We have 15 Kindles (Wi-Fi) for students and faculty (5 are not yet cataloged). Since we serve both the Middle and Upper School, we have Kindles designated for MS students and Kindles designated for US students. This way we don’t have to worry about a MS student getting a Kindle with “inappropriate” books. The Wi-Fi Kindles work for us. We don’t see the need here for the ones with the 3G+Wi-Fi. At least not yet.
Right now we don’t have any selection policies in place for what we purchase for the Kindles. We purchase popular MS titles, because it makes fiscal sense. One can put multiple copies of a Kindle edition on multiple devices for one price.
The Kindles don’t seem to be as popular with US students. I think this is because they don’t have as much time for leisurely reading and because we haven’t really promoted them with the US yet. The Kindles are very popular with faculty, so we add a lot of faculty requests to the Kindles.
Cataloging Kindles and Kindle Editions
I have a lot of questions about the cataloging of Kindles and Kindle editions. We’ve tried a few different methods, and nothing seems to work perfectly. We have the physical devices cataloged like we would catalog any piece of equipment. When a student asks for a Kindle or Kindle book, we check out a Kindle to him/her. None of the individual Kindle Edition titles are attached to the MARC record for the Kindle device. Each Kindle Edition has its own MARC record, and here’s where it gets complicated (perhaps more complicated than it needs to be).
Here’s what a user sees if he/she is looking at a list of Ebooks in the catalog:
You can see that the catalog says that “1 of 1 available,” which suggests to the library user that there’s a copy of that Ebook in. A digital copy may be available, but a device may not be. This has the potential to be confusing. MS kids see this, and think that they can get a physical copy of the book, so we have to end up explaining that it’s an Ebook. We have to end up explaining this a lot.
For Destiny (our catalog) to say that we have “1 of 1 available,” I have to “add a copy” during the cataloging process. So I pull a barcode, and place it in a notebook of our Kindle editions. I’ll scan the barcodes in this notebook when we do inventory so that our Kindle Editions don’t come up with a “missing” or “lost” status.

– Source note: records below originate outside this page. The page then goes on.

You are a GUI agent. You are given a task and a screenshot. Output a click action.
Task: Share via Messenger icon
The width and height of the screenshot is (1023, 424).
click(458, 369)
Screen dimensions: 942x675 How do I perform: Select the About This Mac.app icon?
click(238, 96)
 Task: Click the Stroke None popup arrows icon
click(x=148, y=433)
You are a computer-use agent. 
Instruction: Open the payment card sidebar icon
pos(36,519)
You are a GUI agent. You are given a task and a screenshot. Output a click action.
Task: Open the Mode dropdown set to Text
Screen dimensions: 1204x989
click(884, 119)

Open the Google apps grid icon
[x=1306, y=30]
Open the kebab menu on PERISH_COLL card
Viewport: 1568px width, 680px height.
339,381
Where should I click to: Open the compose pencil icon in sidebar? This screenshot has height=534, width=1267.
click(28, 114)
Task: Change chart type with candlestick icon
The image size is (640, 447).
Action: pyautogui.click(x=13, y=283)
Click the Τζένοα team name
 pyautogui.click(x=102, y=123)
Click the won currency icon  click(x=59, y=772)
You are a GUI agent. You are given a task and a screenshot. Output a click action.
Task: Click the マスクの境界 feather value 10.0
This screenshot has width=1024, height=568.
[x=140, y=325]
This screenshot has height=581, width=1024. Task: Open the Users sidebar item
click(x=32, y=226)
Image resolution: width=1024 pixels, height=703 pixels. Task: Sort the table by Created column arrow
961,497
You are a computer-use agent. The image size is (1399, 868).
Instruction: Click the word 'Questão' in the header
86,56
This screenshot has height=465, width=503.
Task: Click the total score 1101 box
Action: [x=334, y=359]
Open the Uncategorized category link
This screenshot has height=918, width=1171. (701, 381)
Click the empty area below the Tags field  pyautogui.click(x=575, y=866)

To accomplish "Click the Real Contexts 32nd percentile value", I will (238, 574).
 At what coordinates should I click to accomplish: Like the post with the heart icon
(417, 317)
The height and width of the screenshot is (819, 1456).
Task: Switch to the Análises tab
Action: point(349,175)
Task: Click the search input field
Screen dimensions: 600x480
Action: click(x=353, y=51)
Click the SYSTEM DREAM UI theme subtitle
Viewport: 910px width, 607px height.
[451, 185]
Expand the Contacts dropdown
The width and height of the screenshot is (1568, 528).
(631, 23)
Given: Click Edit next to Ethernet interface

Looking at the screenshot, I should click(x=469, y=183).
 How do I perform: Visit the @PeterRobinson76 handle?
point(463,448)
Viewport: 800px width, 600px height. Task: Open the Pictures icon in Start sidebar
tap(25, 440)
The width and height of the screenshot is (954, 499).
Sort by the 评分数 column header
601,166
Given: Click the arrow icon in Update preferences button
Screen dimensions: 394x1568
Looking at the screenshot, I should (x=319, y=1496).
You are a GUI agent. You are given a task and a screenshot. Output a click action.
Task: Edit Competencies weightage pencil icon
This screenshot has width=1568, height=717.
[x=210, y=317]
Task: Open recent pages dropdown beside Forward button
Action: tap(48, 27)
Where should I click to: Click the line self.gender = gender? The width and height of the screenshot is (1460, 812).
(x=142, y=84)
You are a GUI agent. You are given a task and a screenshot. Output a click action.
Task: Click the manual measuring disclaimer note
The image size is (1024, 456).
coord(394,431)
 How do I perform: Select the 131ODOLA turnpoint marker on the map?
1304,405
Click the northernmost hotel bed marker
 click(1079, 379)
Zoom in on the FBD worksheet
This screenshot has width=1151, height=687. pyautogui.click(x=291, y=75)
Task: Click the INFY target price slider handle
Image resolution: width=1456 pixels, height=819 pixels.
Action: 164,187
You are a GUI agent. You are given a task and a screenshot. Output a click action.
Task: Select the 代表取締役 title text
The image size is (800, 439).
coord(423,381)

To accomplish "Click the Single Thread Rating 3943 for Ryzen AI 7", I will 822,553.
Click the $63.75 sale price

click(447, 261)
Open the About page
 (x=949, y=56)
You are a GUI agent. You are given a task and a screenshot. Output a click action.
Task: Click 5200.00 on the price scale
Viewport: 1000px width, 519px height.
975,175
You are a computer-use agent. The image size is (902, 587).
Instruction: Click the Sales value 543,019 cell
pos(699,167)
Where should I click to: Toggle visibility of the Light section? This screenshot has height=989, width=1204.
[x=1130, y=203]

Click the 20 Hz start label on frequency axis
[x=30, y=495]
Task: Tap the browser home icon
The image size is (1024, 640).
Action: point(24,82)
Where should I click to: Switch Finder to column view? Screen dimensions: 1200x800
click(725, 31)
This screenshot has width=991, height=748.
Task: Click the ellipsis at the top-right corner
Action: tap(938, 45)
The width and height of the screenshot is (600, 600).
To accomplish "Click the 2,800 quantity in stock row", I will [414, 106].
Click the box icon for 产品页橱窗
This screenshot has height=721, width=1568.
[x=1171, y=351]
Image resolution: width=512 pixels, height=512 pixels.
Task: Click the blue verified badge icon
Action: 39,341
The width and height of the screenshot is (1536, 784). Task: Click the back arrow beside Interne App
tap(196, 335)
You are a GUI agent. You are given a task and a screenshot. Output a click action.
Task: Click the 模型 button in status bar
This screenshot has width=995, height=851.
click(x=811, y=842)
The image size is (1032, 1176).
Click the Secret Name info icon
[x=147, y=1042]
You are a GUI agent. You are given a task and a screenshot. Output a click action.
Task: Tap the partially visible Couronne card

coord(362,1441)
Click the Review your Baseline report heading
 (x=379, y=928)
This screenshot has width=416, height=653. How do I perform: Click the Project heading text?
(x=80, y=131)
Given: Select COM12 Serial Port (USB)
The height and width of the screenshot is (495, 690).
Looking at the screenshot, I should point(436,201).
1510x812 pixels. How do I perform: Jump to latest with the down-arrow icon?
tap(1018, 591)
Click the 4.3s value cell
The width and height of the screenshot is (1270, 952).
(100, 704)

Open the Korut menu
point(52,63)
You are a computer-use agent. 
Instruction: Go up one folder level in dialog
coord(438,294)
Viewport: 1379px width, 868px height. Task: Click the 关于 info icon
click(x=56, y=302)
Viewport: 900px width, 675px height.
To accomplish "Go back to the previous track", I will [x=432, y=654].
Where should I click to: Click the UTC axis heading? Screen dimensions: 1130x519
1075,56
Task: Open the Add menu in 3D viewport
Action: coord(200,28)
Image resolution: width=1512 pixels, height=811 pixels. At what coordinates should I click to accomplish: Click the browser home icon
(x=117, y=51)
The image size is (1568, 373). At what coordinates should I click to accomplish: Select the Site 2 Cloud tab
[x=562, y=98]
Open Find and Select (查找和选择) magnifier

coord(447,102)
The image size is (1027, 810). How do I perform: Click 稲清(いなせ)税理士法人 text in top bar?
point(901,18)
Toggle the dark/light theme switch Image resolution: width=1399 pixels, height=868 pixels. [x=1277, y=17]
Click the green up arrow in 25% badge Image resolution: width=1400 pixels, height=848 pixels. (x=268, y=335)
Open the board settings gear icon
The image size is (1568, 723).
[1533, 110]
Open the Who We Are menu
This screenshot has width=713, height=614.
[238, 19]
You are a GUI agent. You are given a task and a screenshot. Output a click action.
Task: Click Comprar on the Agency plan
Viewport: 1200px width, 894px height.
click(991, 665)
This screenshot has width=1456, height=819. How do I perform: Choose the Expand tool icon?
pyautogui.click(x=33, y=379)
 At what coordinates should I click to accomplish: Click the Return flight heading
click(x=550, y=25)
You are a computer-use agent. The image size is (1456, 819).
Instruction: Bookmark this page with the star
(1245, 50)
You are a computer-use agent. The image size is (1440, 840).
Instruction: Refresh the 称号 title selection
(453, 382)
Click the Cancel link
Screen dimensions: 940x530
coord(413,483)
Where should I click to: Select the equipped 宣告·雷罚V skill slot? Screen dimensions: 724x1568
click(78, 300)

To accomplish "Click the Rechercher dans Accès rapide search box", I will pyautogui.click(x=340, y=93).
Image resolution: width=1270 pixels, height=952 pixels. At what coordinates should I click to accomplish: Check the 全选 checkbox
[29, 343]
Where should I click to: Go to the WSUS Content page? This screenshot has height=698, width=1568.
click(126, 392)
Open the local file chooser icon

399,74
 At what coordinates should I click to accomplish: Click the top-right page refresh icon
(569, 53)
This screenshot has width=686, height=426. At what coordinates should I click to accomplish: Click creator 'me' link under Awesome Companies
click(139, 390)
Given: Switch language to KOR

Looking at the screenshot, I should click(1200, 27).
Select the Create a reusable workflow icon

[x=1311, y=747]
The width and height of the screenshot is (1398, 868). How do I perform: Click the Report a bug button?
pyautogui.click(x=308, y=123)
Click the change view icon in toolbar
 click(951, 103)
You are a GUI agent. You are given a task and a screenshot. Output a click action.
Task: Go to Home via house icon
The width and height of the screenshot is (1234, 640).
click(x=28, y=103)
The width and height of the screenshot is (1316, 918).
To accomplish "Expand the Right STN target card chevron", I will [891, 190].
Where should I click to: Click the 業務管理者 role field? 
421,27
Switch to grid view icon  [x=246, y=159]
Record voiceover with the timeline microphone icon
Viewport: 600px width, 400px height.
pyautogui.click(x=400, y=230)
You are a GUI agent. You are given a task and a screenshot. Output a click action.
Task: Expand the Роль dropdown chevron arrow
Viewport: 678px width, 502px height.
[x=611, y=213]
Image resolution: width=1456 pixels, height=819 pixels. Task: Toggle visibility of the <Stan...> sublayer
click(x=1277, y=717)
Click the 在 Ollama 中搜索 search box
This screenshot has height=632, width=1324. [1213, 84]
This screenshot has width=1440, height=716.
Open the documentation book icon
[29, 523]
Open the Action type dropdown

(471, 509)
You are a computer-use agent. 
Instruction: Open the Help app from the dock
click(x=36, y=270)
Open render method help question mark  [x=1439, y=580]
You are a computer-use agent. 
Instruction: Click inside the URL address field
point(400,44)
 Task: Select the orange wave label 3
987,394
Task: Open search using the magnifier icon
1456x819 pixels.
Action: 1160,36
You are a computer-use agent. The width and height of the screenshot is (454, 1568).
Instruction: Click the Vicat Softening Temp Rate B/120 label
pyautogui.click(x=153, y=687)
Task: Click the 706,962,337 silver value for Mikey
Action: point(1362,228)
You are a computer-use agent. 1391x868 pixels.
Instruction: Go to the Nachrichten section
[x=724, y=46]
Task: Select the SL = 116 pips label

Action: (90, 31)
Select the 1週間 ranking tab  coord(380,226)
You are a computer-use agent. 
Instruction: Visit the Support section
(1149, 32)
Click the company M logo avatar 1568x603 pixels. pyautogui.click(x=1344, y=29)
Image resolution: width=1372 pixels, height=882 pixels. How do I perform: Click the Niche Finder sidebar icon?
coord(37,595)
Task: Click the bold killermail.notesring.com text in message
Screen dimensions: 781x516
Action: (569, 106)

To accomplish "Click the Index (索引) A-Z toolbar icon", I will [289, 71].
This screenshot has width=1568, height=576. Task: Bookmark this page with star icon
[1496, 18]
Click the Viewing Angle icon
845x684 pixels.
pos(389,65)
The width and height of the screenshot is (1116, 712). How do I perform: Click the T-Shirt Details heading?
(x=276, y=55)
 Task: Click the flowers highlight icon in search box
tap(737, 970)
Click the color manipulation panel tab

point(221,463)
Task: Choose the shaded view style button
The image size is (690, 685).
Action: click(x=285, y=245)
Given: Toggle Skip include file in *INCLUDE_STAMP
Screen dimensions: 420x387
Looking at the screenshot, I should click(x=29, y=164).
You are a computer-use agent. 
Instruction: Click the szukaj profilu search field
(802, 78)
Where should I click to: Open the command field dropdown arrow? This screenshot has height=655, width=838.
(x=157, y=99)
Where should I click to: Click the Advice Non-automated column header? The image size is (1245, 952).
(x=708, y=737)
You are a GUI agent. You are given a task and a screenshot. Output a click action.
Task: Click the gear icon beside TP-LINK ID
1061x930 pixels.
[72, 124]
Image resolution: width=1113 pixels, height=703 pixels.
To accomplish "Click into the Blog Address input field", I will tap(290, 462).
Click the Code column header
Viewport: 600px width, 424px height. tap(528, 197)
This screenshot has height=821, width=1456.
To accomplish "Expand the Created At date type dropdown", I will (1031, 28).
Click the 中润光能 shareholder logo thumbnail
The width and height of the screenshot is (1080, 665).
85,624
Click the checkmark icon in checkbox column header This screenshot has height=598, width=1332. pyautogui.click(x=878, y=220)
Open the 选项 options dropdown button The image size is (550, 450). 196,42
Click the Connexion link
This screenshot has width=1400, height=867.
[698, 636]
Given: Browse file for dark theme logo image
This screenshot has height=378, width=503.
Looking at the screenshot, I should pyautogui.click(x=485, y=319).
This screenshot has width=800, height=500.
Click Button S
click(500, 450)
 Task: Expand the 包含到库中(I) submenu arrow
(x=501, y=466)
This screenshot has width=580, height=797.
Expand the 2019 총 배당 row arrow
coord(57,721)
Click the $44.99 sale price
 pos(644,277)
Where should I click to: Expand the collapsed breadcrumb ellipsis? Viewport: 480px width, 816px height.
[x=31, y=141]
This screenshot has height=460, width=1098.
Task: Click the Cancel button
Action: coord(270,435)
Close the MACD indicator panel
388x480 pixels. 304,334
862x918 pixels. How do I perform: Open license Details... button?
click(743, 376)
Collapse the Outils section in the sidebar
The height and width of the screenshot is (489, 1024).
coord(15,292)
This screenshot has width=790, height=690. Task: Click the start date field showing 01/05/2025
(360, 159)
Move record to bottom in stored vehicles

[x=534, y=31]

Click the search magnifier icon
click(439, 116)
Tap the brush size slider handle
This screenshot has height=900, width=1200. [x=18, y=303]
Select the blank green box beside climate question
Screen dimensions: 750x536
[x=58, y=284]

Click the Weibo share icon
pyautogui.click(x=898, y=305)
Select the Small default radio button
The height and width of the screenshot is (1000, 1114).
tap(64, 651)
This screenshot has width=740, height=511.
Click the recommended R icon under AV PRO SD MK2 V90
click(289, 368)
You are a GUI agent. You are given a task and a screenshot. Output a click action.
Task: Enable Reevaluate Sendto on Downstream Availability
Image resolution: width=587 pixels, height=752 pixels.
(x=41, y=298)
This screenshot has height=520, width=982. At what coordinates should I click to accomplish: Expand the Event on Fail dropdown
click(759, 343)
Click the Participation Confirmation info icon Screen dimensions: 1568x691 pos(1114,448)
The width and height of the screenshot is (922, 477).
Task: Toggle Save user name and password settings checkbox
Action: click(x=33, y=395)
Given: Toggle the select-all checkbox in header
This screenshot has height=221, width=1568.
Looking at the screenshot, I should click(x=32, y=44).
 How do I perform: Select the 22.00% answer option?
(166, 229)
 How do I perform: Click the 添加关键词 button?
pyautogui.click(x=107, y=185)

We just recently upgraded to Destiny. We were using an old Follett library management system, and if we didn’t “add a copy” during the catalog process, there was no note in the user catalog. The user didn’t get the “1 of 1 available” message. That was helpful. I didn’t have to worry about keeping barcodes in a notebook. However, if we don’t add copies in Destiny, the user gets a “0 copies available” message, which could be confusing as well. So it’s either a “1 of 1 copies available” even if a Kindle is checked out or a “0 copies available” even if a Kindle is here. We haven’t decided which route to take yet. Perhaps there’s another option that I haven’t even considered. If there is, please share!
Here’s a MARC record for one of our Kindle editions just for fun:
I can see having to “add a copy” for all Ebooks (whether their Kindle editions or Ebooks from something like Ebrary) getting out of hand, so I’m thinking the “0 copies available” may be the best option. But I dunno. Perhaps Follett Tech Support has some suggestions. I haven’t talked to them yet.
I do have a sneaking suspicion that there has to be a better way.
You can search our catalog if you want to take a closer look my methods of madness. I’m open to any suggestions/criticism.
Amazon’s Lending Policies
It looks like some books are available to lend for 14 days. A student/faculty member could come in with their own device, and you could lend out a Kindle edition to him/her. Of course this means that you wouldn’t have access to the book for 14 days (or until the person returned the loaned item).
I’ve read that Cushing will register student/faculty devices to Cushing’s Amazon account. This way Cushing librarians can load a Cushing purchased book onto someone’s personal device. However, if one can load a book onto 6 devices, that personal device would count as one of the six.
Out of the 15 Kindles that we’ve had, 3 have broken. Two have had screens freeze and one was unable to connect to any wireless network. Amazon has been great about replacing these Kindles. I think they’ll replace a broken device (assuming that it’s not broken because someone threw it across a room or ran over it with a car or something) within a year of its purchase. So far we haven’t had any students damage any devices.